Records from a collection
————————

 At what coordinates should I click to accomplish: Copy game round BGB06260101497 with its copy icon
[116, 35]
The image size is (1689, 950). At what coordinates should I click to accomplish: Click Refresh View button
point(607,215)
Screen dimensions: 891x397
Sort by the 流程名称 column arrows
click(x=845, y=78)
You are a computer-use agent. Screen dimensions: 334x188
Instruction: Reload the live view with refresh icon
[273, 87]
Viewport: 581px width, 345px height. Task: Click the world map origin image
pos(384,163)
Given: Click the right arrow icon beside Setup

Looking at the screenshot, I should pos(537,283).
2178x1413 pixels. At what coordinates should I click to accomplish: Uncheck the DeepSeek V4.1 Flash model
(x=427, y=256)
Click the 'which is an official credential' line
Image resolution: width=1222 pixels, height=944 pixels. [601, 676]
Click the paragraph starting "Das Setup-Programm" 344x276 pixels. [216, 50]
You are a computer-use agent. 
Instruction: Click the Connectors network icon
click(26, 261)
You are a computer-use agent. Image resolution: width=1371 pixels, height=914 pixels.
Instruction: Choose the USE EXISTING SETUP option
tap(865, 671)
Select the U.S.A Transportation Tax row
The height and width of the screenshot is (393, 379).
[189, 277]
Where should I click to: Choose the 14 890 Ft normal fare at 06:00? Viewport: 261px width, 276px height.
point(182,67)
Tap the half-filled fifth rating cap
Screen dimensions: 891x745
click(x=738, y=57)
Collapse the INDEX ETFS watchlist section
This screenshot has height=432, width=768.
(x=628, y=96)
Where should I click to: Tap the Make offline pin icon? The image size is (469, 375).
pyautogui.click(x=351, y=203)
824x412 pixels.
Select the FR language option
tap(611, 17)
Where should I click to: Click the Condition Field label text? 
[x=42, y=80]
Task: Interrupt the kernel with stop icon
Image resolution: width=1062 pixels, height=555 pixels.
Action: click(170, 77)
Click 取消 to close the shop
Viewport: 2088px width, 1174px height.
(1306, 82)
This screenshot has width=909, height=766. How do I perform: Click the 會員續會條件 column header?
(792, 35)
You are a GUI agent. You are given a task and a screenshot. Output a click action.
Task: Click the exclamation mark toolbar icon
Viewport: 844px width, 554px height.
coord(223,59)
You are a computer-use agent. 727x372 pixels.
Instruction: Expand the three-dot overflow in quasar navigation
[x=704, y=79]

————————

> _Instructions for the task_
Extract all of the data above and output it character for character.

> _Response to the task_
 At what coordinates should I click to accomplish: Copy game round BGB06260101497 with its copy icon
[116, 35]
The image size is (1689, 950). At what coordinates should I click to accomplish: Click Refresh View button
point(607,215)
Screen dimensions: 891x397
Sort by the 流程名称 column arrows
click(x=845, y=78)
You are a computer-use agent. Screen dimensions: 334x188
Instruction: Reload the live view with refresh icon
[273, 87]
Viewport: 581px width, 345px height. Task: Click the world map origin image
pos(384,163)
Given: Click the right arrow icon beside Setup

Looking at the screenshot, I should pos(537,283).
2178x1413 pixels. At what coordinates should I click to accomplish: Uncheck the DeepSeek V4.1 Flash model
(x=427, y=256)
Click the 'which is an official credential' line
Image resolution: width=1222 pixels, height=944 pixels. [601, 676]
Click the paragraph starting "Das Setup-Programm" 344x276 pixels. [216, 50]
You are a computer-use agent. 
Instruction: Click the Connectors network icon
click(26, 261)
You are a computer-use agent. Image resolution: width=1371 pixels, height=914 pixels.
Instruction: Choose the USE EXISTING SETUP option
tap(865, 671)
Select the U.S.A Transportation Tax row
The height and width of the screenshot is (393, 379).
[189, 277]
Where should I click to: Choose the 14 890 Ft normal fare at 06:00? Viewport: 261px width, 276px height.
point(182,67)
Tap the half-filled fifth rating cap
Screen dimensions: 891x745
click(x=738, y=57)
Collapse the INDEX ETFS watchlist section
This screenshot has height=432, width=768.
(x=628, y=96)
Where should I click to: Tap the Make offline pin icon? The image size is (469, 375).
pyautogui.click(x=351, y=203)
824x412 pixels.
Select the FR language option
tap(611, 17)
Where should I click to: Click the Condition Field label text? 
[x=42, y=80]
Task: Interrupt the kernel with stop icon
Image resolution: width=1062 pixels, height=555 pixels.
Action: click(170, 77)
Click 取消 to close the shop
Viewport: 2088px width, 1174px height.
(1306, 82)
This screenshot has width=909, height=766. How do I perform: Click the 會員續會條件 column header?
(792, 35)
You are a GUI agent. You are given a task and a screenshot. Output a click action.
Task: Click the exclamation mark toolbar icon
Viewport: 844px width, 554px height.
coord(223,59)
You are a computer-use agent. 727x372 pixels.
Instruction: Expand the three-dot overflow in quasar navigation
[x=704, y=79]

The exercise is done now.